__EXTRACTED RECORDS__:
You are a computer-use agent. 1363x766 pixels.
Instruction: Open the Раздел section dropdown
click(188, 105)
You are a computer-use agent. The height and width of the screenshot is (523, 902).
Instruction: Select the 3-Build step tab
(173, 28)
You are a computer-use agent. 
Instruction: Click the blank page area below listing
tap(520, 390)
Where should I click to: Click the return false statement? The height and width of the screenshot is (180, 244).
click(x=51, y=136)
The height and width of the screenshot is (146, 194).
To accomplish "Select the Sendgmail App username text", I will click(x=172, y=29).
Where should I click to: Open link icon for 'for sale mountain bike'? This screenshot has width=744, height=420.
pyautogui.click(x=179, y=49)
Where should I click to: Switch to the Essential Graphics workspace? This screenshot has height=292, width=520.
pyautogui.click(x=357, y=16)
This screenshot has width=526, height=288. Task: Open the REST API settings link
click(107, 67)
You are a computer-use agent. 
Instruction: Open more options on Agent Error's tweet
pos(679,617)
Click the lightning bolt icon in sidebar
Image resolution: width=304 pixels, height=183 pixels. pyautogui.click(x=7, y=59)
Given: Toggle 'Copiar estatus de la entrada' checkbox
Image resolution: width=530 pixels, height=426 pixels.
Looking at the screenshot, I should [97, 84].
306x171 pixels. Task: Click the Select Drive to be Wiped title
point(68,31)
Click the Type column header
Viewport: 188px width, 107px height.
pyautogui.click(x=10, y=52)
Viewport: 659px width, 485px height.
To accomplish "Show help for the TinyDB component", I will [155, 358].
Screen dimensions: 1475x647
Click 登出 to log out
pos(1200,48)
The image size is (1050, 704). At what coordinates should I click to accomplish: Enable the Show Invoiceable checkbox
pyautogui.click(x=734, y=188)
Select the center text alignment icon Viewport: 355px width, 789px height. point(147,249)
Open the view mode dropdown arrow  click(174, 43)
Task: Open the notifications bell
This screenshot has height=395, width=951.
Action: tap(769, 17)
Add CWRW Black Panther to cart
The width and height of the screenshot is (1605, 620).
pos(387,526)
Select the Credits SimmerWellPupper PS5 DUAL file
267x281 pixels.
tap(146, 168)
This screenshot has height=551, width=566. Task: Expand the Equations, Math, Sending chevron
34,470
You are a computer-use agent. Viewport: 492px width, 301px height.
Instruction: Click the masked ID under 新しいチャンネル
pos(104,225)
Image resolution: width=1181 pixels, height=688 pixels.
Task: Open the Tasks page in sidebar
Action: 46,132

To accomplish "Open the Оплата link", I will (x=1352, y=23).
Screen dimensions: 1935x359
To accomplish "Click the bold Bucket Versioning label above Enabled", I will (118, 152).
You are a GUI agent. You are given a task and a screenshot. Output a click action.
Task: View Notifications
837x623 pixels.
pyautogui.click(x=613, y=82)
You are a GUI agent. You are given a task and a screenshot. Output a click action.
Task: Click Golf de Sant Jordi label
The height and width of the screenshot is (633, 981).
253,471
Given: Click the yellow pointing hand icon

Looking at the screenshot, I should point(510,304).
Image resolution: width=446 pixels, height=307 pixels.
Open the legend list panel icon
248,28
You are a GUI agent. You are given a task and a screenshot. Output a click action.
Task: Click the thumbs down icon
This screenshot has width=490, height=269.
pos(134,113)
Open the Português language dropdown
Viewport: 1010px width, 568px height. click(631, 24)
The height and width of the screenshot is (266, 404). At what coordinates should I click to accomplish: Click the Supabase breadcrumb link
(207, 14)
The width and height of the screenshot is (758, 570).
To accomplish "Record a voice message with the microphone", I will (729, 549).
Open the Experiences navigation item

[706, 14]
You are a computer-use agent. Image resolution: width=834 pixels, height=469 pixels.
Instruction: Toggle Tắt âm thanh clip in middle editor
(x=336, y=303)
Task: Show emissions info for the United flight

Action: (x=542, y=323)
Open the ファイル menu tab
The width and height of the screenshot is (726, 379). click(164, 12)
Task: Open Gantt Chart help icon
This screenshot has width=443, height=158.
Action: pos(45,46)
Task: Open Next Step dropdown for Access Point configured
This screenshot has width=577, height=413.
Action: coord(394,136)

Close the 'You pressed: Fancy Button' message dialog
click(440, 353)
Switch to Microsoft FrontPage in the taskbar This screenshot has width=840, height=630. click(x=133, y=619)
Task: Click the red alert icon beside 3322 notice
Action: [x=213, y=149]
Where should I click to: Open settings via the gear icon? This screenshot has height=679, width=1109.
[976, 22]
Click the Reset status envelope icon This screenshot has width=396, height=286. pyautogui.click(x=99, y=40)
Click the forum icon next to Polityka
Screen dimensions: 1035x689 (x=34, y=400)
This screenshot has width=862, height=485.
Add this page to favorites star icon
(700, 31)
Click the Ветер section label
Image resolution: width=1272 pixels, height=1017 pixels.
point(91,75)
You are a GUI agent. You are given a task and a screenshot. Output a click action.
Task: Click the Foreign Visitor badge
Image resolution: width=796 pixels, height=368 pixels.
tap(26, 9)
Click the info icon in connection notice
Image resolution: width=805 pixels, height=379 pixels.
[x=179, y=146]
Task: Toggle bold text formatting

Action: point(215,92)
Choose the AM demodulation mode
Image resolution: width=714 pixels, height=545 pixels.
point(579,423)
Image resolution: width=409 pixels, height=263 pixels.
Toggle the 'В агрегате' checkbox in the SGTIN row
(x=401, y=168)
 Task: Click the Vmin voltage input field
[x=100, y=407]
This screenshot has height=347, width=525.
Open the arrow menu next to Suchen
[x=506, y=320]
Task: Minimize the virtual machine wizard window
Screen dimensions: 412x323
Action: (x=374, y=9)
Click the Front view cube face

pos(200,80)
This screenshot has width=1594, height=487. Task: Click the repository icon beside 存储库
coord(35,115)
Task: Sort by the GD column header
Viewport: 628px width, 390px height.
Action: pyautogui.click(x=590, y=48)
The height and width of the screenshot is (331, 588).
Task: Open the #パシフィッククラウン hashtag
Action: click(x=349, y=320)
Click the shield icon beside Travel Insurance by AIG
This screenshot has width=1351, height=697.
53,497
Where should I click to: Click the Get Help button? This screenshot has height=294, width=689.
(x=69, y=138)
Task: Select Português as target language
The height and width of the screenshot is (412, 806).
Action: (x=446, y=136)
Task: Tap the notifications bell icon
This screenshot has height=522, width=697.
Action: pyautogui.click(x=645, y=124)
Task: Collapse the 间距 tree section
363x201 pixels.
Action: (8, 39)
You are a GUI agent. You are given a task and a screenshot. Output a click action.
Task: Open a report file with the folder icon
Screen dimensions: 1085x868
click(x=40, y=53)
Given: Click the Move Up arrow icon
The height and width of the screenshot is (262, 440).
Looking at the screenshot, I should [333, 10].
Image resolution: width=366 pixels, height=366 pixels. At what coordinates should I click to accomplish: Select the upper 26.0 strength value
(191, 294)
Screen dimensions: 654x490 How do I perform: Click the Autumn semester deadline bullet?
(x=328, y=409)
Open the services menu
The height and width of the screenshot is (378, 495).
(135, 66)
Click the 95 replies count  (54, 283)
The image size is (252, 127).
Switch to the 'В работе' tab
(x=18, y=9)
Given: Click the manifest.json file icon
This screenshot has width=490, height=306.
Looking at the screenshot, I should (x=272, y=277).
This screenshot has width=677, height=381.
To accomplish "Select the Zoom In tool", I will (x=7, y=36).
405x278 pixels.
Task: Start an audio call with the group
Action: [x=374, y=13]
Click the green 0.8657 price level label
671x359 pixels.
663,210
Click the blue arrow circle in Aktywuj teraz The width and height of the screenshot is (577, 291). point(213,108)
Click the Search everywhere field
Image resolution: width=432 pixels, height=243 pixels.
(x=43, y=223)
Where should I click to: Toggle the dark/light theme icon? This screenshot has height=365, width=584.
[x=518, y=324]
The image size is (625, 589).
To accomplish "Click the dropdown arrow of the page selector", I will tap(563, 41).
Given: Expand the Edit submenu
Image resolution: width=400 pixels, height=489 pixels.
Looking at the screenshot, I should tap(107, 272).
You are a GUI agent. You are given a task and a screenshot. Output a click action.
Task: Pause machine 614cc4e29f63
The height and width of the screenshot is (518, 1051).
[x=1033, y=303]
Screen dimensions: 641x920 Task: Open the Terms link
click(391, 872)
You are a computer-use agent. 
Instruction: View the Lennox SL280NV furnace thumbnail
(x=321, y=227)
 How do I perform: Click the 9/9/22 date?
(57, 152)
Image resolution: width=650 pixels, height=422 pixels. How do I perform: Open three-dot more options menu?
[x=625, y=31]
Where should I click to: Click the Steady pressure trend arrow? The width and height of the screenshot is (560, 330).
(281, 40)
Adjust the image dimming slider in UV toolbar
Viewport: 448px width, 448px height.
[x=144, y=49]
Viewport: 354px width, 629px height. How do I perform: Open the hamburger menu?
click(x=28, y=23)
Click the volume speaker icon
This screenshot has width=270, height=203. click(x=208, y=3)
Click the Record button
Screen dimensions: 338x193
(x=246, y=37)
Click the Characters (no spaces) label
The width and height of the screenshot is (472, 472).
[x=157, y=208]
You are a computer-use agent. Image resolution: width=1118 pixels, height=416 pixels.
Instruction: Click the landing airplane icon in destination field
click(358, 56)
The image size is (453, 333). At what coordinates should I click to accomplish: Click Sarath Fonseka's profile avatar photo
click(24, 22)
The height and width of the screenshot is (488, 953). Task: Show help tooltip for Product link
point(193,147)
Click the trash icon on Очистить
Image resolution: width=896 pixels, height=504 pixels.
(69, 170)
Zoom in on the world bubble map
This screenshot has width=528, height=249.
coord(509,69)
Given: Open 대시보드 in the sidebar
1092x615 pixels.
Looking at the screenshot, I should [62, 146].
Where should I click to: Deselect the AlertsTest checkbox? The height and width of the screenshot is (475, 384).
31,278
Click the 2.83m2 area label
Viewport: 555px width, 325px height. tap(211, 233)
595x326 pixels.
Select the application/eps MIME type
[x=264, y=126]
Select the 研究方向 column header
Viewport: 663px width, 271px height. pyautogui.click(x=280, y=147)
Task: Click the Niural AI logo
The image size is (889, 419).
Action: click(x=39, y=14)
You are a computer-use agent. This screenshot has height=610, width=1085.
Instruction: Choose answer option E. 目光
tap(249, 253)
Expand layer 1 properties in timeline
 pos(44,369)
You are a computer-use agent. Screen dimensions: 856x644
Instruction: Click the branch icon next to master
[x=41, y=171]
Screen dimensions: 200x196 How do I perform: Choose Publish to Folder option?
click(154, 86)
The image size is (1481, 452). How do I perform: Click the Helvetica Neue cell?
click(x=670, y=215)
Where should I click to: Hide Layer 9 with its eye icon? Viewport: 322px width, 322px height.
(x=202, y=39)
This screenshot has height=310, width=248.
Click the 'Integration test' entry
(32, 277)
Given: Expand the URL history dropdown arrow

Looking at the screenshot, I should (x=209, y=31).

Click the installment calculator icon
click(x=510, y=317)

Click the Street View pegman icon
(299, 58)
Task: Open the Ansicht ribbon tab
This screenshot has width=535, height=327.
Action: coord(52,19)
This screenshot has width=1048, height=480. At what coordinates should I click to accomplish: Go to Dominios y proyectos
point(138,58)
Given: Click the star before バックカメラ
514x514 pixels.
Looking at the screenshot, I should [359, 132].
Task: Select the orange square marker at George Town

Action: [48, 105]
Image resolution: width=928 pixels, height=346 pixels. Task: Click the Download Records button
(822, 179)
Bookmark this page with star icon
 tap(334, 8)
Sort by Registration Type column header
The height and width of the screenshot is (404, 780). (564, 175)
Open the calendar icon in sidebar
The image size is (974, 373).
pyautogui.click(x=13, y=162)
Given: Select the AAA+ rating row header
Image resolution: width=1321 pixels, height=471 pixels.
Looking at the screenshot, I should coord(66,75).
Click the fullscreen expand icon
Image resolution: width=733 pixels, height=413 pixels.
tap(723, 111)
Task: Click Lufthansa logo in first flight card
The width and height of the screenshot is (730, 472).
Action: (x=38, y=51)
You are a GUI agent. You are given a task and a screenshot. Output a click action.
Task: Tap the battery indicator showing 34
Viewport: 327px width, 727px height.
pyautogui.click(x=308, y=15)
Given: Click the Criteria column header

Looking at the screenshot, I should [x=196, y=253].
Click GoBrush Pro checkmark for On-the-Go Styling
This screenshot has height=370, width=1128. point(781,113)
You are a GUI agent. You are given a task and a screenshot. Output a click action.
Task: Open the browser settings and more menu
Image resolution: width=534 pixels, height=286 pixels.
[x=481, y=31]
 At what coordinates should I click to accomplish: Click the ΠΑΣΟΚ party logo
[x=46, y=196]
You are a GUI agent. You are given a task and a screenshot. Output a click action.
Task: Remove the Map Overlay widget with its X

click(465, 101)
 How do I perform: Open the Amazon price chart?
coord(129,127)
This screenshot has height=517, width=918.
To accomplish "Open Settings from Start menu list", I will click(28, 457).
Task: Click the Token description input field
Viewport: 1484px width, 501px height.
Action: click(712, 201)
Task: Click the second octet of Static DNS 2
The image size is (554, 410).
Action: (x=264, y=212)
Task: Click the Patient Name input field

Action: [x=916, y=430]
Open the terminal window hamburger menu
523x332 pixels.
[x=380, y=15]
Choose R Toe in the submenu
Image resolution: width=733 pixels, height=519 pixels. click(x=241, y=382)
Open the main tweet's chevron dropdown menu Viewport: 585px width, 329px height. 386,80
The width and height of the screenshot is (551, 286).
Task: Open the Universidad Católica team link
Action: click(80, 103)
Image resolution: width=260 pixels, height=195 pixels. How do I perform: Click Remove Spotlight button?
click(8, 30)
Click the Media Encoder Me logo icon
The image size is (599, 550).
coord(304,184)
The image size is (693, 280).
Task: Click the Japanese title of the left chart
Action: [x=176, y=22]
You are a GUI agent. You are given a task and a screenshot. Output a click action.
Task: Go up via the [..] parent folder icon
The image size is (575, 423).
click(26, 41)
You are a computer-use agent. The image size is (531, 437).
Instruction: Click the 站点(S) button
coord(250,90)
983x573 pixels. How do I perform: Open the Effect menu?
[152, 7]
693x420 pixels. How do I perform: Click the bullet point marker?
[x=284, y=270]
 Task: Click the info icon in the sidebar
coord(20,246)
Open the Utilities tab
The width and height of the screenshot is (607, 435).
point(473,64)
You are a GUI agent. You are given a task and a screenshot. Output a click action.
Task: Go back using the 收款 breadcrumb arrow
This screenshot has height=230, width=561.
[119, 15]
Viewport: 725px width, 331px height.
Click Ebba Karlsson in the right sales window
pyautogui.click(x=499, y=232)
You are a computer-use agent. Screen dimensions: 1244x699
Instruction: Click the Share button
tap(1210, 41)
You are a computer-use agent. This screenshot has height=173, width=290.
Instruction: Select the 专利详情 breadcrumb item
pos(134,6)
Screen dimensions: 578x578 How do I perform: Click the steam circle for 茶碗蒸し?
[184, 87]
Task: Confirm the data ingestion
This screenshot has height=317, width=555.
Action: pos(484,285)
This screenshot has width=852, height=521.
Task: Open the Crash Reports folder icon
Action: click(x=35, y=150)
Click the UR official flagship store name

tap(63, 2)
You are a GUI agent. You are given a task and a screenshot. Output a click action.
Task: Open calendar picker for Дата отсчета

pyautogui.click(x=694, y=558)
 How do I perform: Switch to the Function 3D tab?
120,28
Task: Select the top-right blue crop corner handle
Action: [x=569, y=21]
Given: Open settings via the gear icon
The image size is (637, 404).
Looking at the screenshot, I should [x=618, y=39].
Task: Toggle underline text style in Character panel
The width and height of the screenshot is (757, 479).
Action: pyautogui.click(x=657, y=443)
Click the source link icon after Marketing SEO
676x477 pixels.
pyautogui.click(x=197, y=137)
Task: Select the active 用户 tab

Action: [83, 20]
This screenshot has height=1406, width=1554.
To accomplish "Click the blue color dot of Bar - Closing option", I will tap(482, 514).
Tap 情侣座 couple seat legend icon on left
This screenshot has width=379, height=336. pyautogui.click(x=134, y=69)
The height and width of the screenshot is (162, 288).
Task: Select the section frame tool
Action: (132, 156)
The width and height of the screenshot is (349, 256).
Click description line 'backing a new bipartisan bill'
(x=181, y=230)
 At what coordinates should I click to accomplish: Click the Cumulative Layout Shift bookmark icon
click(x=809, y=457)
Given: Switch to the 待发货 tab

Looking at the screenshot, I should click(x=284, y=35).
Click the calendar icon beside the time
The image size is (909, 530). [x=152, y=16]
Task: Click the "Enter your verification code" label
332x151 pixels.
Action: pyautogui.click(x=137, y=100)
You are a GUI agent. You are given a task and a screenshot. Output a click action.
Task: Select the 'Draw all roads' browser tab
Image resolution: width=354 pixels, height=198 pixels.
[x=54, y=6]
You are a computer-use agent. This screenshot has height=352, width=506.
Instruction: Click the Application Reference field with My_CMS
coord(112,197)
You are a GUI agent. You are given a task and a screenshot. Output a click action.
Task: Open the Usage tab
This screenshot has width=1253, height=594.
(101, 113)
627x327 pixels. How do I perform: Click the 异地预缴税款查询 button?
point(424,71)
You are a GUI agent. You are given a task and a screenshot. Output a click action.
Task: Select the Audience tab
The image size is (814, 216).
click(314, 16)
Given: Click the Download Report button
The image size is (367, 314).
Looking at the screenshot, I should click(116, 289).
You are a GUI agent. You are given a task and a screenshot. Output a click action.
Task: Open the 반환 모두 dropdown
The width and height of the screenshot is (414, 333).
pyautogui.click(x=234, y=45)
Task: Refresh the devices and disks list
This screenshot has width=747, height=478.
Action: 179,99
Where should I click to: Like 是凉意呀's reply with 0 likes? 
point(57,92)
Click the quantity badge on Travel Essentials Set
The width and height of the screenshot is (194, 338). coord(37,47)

__WHAT IS EXPECTED__: Return the span of lines in the data above that opens at the line with "Click the Record button" and closes at the line with "595x326 pixels.", exactly, ends included, nothing else.

__ANSWER SPACE__:
Click the Record button
Screen dimensions: 338x193
(x=246, y=37)
Click the Characters (no spaces) label
The width and height of the screenshot is (472, 472).
[x=157, y=208]
You are a computer-use agent. Image resolution: width=1118 pixels, height=416 pixels.
Instruction: Click the landing airplane icon in destination field
click(358, 56)
The image size is (453, 333). At what coordinates should I click to accomplish: Click Sarath Fonseka's profile avatar photo
click(24, 22)
The height and width of the screenshot is (488, 953). Task: Show help tooltip for Product link
point(193,147)
Click the trash icon on Очистить
Image resolution: width=896 pixels, height=504 pixels.
(69, 170)
Zoom in on the world bubble map
This screenshot has width=528, height=249.
coord(509,69)
Given: Open 대시보드 in the sidebar
1092x615 pixels.
Looking at the screenshot, I should [62, 146].
Where should I click to: Deselect the AlertsTest checkbox? The height and width of the screenshot is (475, 384).
31,278
Click the 2.83m2 area label
Viewport: 555px width, 325px height. tap(211, 233)
595x326 pixels.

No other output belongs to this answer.